The United States government remains very much in the midst of fiscal disaster. The debate over raising the debt ceiling for the 75th time since 1962 was a complete distraction from the real problem: Out of control government spending.

The meager deficit reductions included as part of the debt ceiling deal represent a decrease from the amount of increasing government spending. This was not an overall decrease in spending.

At the end of 2012, the government’s debt will have reached a total of over $16.5 trillion from its current level of $14.6 trillion. Ten years from now the U.S. government’s debt will reach $22 trillion dollars, given the most conservative projections. That is 51% higher than it is today. Today, our government officially spends about 3.4 trillion per year. In ten years, annual spending levels are projected to be 5.2 trillion per year by the CBO.

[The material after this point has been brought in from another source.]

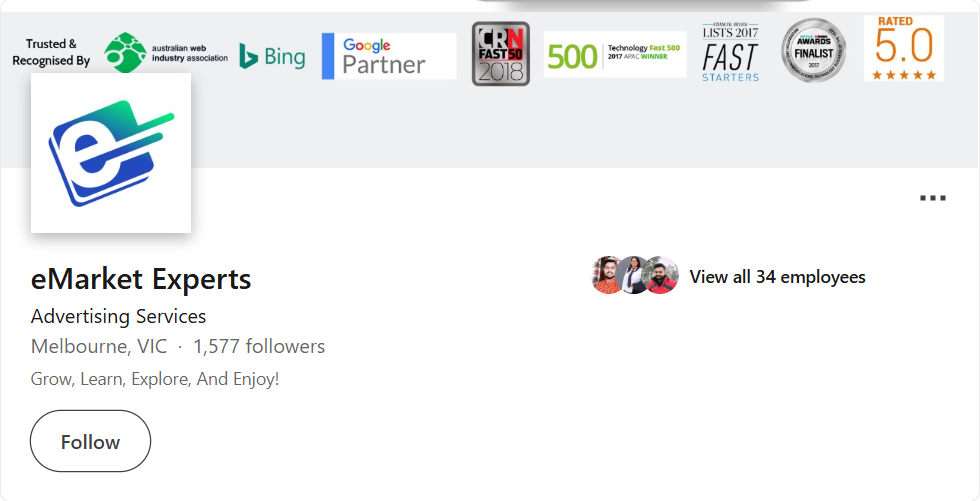Click the Google Partner badge

389,56
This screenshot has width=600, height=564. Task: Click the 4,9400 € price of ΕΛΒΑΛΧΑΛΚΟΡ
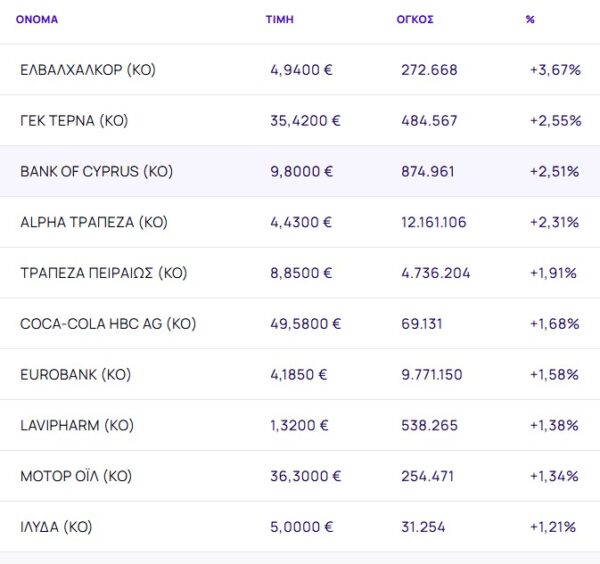[x=302, y=70]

Given those projections, the government has knowingly promised to put us in debt to the tune of at least $22 trillion dollars. If that is the case, why didn’t Congress just raise the debt ceiling to $22 trillion since that is what they are promising to do anyway?

On August 2nd, our elected officials authorized the U.S. Treasury to borrow and spend an additional $2.4 trillion dollars over the next 15 months - conveniently, long enough to make it though the next election cycle. Clearly, the entire process of raising the debt ceiling for the 75th time since 1962 has been one of smoke and mirrors by both political parties.

But raising or not raising the debt ceiling isn’t the issue. The government is going to find a way to spend the money it wants to spend. Without question, the debt ceiling has proven to be an ineffective tool to constrain out of control government spending. At best, it is an inconvenient formality and an opportunity for cheap political posturing.

The evil here is not in the abuse of continuing to raise the debt ceiling; but rather in the government’s use of debt borrowing to fund spending on programs with which the government has no legitimate authority to be involved in the first place.

The appetite of government cannot be quenched and will continue to consume the wealth and income of those working in the productive private sector as long as we let it. We are caught in the “iron triangle” of politicians, bureaucrats, and special interest groups.

The only real solution to our government’s debt dilemma is to challenge the justifications for the size and scope of Washington’s reach over the lives the American people. The government has shown it has no plans to get its fiscal house in order.

Americans should rediscover the proper role of government and to stop asking the government to do things for us that we are not willing to do ourselves.